I wish I knew how to approach a woman of her power and position. Even the way she walks – her perfect posture -- shows her royal lineage. Tarina is beautiful, the long flowing chestnut hair, that matches her eyes in perfect harmony. The pale skin that catches the light so it almost glitters in the sun. I must do my job carefully. Veridon is relying on her. If I fail – if she does not return. Everything will be lost. If only the warmth did not burn in my stomach at the sight of her, if the swell of her breasts – No, stop. She is already promised to another. I am not worthy.





Before the stranger had appeared, walking home from work was my favourite time of day. Those fifteen minutes where nobody wanted anything, or needed me to wash sick out of their hair. I daydreamed about a life of my own. Yet again, there he was, the dark-haired man that seemed always in my shadow. He leaned against a garden wall, his dark eyes boring into me. There was only one way to find the cause of it, to ask what he wanted. I checked for cars and started to step into the road. He stood up straighter. His height and muscular stature was more intimidating than I realised. To confront him alone was likely a bad idea; I stepped back onto the path and almost ran the last few meters home.
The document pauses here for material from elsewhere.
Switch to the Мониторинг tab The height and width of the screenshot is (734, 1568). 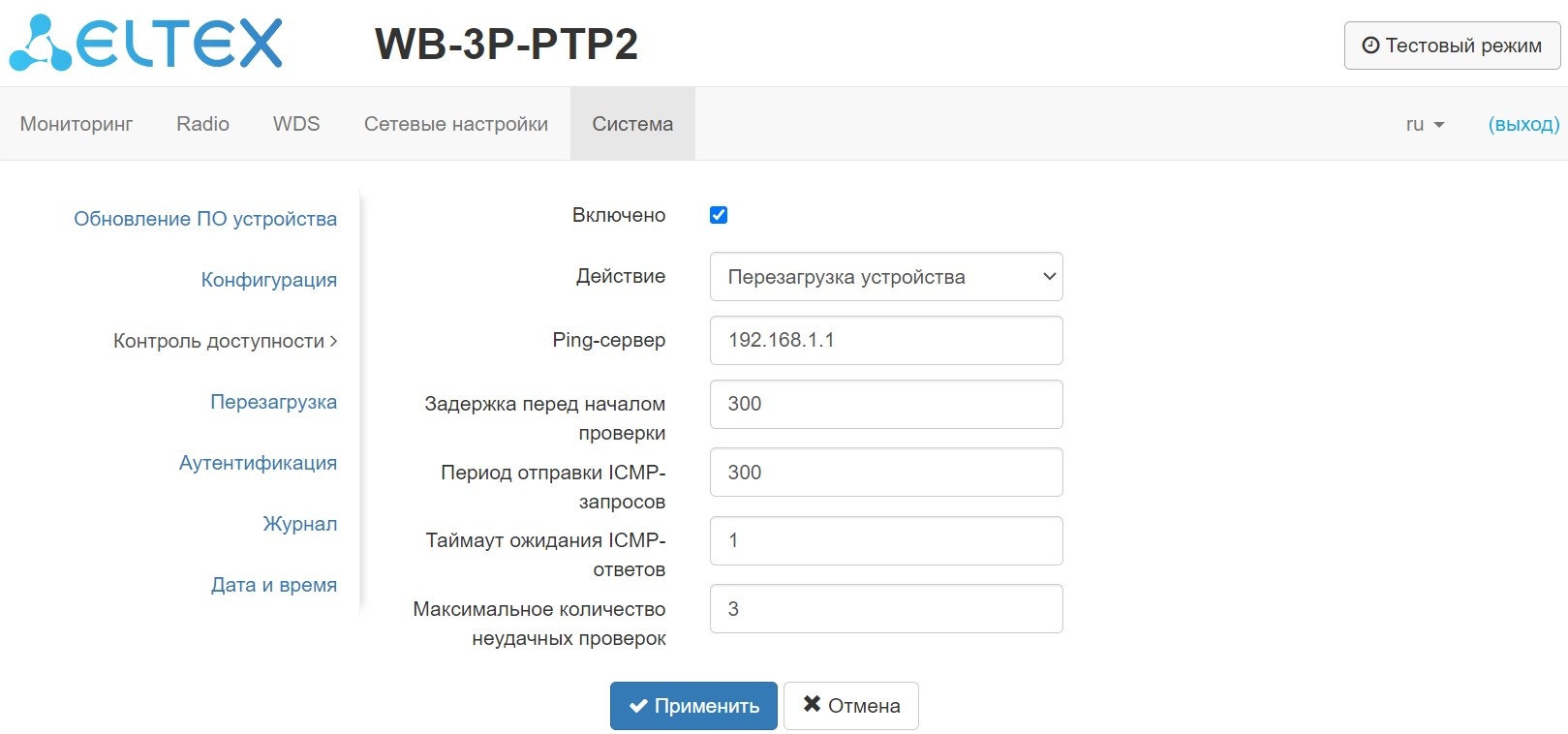(77, 124)
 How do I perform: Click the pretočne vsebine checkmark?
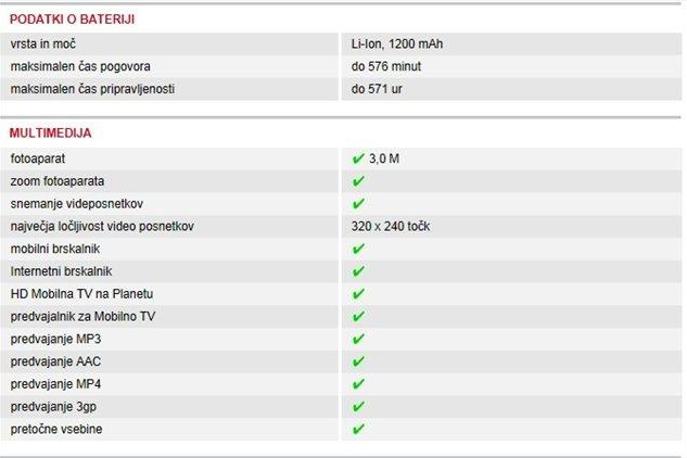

Safe inside my house, I closed the door behind me and tiptoed into the kitchen. I could just see mum’s body laid on the sofa through the crack of the door. I flicked the button on the kettle and waited.

“Is that you, Tarina?” Mum called. Her voice slurred.

“Yes, Mum. Do you want a coffee?” I don’t know why I asked. I already knew the answer.

“Don’t be stupid, love. It’s gone six.” She giggled. “Bring me that Vodka on the side.”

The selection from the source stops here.